Entre le nœud de Pasto, en Colombie, et le col du Porcullo dans le nord du Pérou, les Andes qui traversent la république de l’Équateur sont formées par deux axes montagneux couronnés de grands volcans plio-quaternaires. Ils sont séparés par une dépression centrale, élevée, mais morcelée en une série de bassins tapissés de cendres facilement ravinées. Les épanchements volcaniques masquent une grande partie du soubassement où l’on retrouve des séries paléozoïques plissées et métamorphisées, surtout dans la Cordillère orientale. Ces séries sont recouvertes en discordance par des grès et des calcaires du Mésozoïque qui, plissés à la fin du Secondaire, ont été localement aplanis au Tertiaire avant d’être ennoyés sous les laves et les cendres. Le Quaternaire a vu se transformer la physionomie des Andes équatoriennes. Les grands appareils volcaniques se construisent (Chimborazo, Cotopaxi); des blocs se soulèvent, d’autres s’affaissent.

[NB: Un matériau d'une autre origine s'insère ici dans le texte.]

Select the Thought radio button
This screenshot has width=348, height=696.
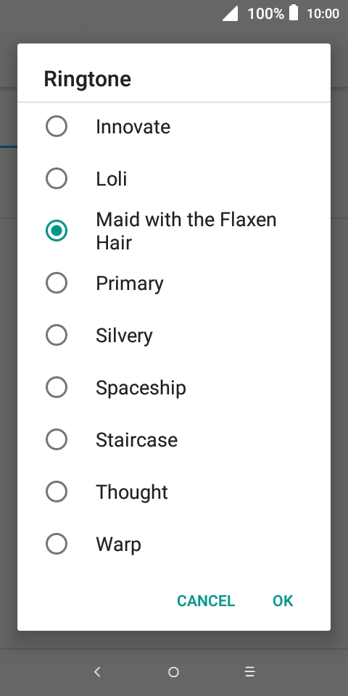click(x=57, y=492)
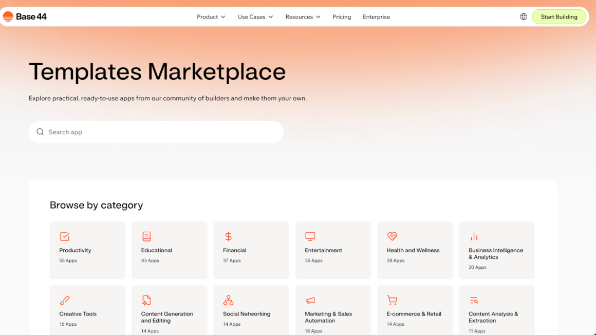The width and height of the screenshot is (596, 335).
Task: Go to the Pricing page
Action: pyautogui.click(x=342, y=17)
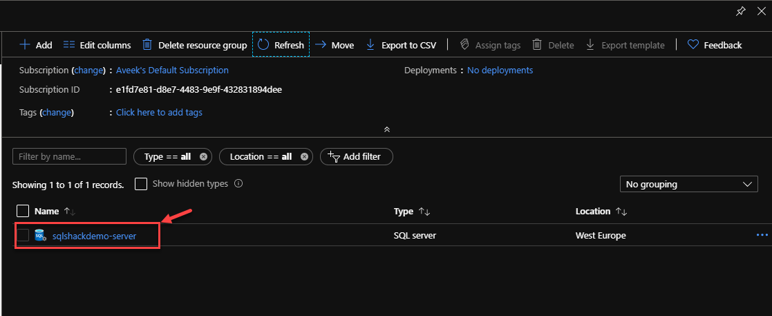Open the No grouping dropdown
This screenshot has width=772, height=316.
click(688, 185)
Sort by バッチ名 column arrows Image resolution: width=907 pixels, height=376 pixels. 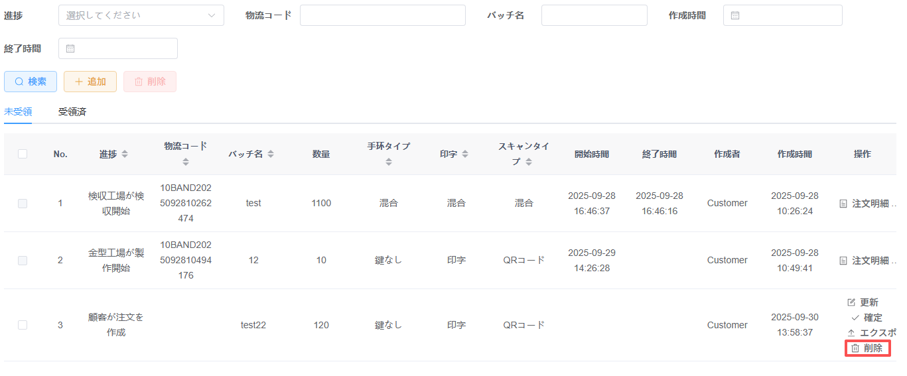(x=271, y=154)
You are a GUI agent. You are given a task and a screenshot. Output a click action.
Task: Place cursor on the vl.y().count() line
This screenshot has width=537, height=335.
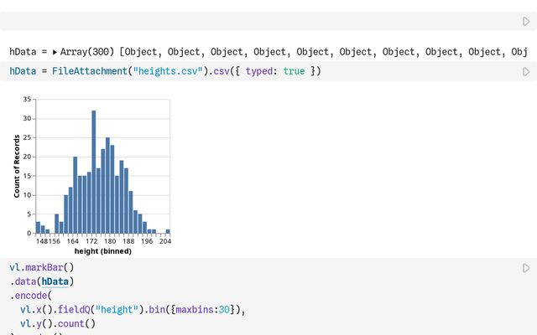coord(57,323)
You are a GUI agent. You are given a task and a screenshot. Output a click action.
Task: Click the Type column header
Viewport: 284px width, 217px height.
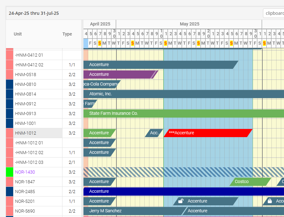point(67,34)
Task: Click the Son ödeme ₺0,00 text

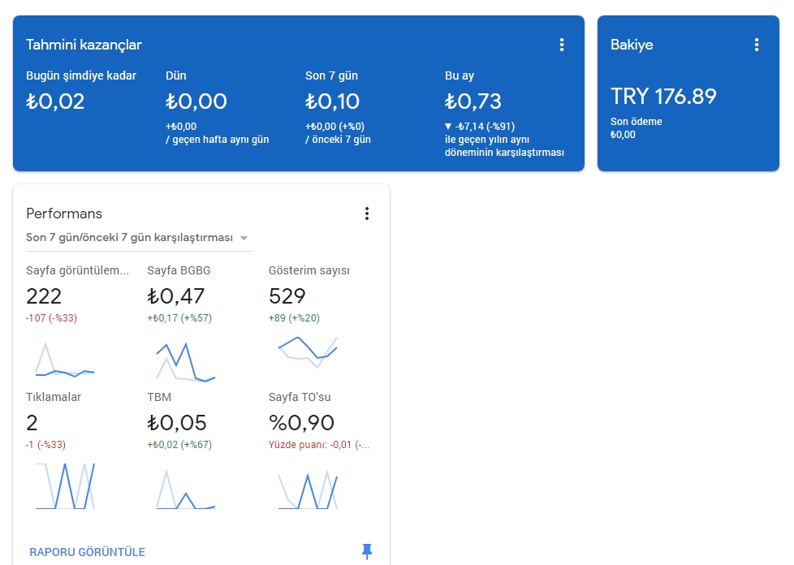Action: [x=636, y=128]
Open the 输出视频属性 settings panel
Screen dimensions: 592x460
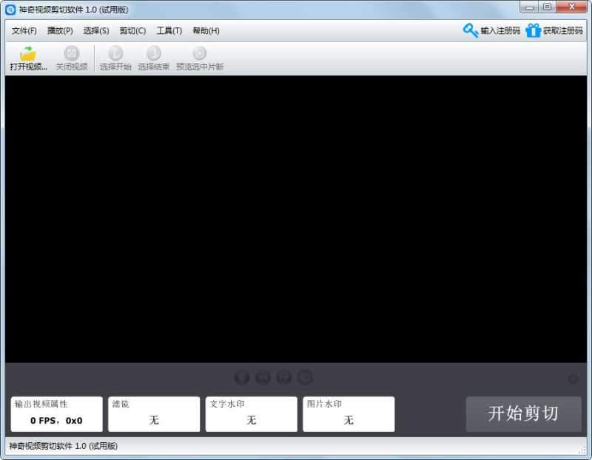pos(56,414)
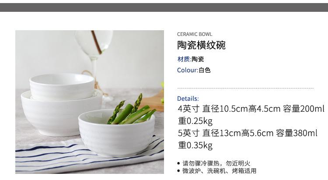Viewport: 328px width, 180px height.
Task: Select the 陶瓷横纹碗 product title
Action: pyautogui.click(x=201, y=45)
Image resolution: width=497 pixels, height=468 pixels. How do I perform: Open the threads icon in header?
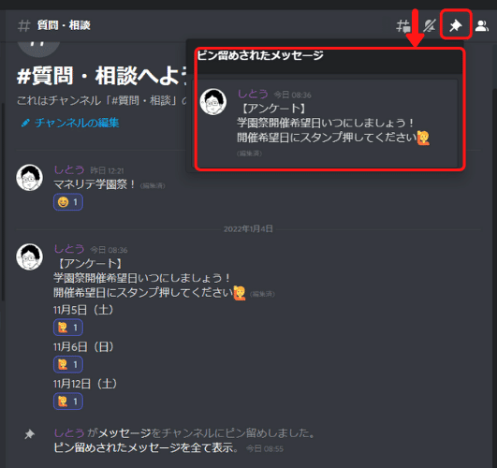point(402,25)
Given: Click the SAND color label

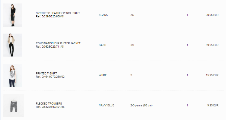Looking at the screenshot, I should [x=102, y=45].

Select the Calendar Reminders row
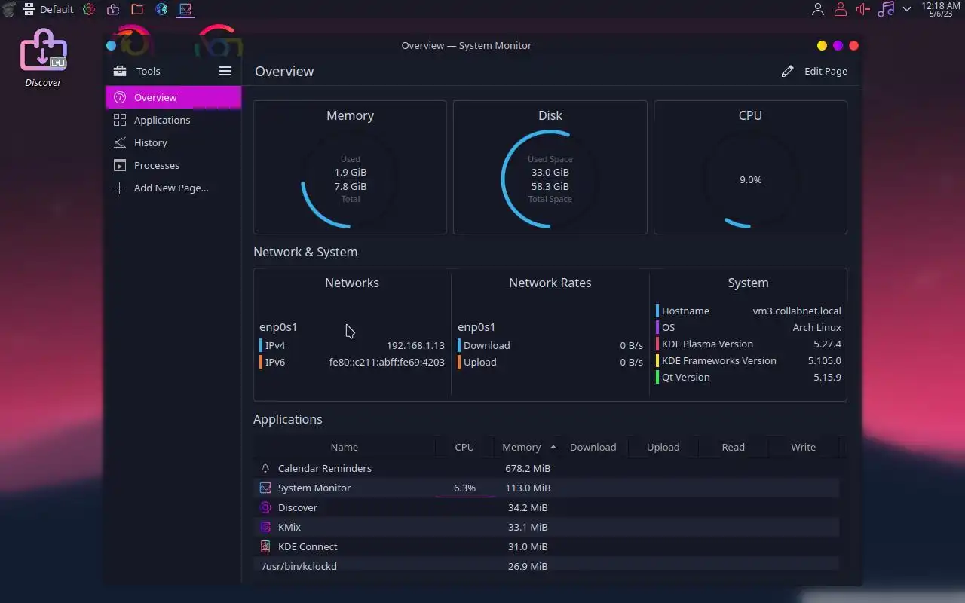pyautogui.click(x=547, y=468)
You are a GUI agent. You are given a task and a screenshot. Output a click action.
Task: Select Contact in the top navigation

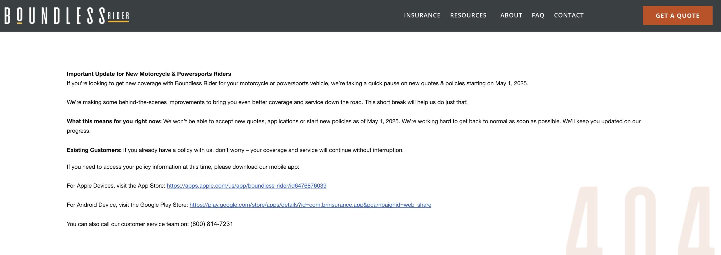tap(569, 16)
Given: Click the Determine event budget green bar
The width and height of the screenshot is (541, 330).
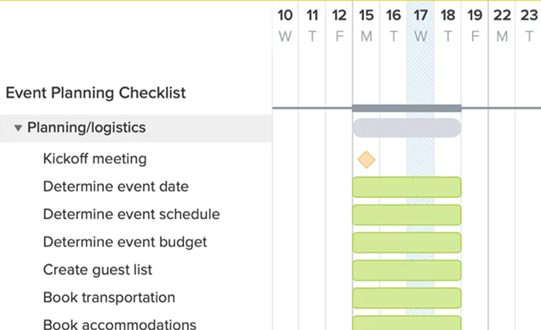Looking at the screenshot, I should (x=407, y=242).
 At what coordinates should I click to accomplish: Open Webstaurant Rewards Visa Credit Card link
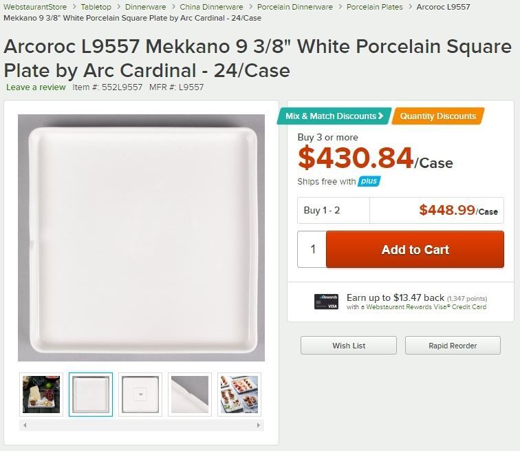[x=426, y=307]
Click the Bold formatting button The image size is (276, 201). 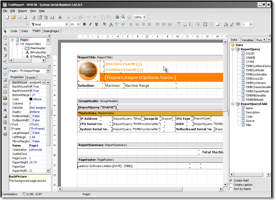tap(84, 24)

Les Andes centrales péruano-boliviennes sont plus larges au sud qu’au nord, plus élevées et massives également. Elles ont leur ampleur maximale en Bolivie (400 à 500 km de large) et les points les plus bas de l’Altiplano se trouvent encore à 3 600 m. Au sud du 8e parallèle austral, aucun col ne permet le franchissement à moins de 4 000 m. La barrière andine est ici sans créneau. En revanche, entre le 5e et le 8e parallèle, les sommets ne dépassent qu’exceptionnellement 5 000 m et des brèches s’ouvrent dans la montagne à moins de 3 000 m. Vers l’ouest, les plis calcaires et gréseux se succèdent comme des tuiles sur un toit incliné vers le Pacifique; à proximité de l’Océan, ils sont traversés par des grano-diorites crétacées. Dans la partie médiane alternent des plateaux gondolés, des bassins et des vallées profondément encaissées, comme celle du Marañon, immense coupure complexe qui tranche les Andes sur 500 km de longueur du sud - sud-est vers le nord - nord-ouest. Dans la vallée affleurent peut-être les éléments précambriens, mais surtout le géanticlinal paléozoïque revêtu, par plaques, d’une couverture mésozoïque. À l’est de la rivière, des cuvettes et des montagnes aux formes lourdes sont dominées par des barres orientées.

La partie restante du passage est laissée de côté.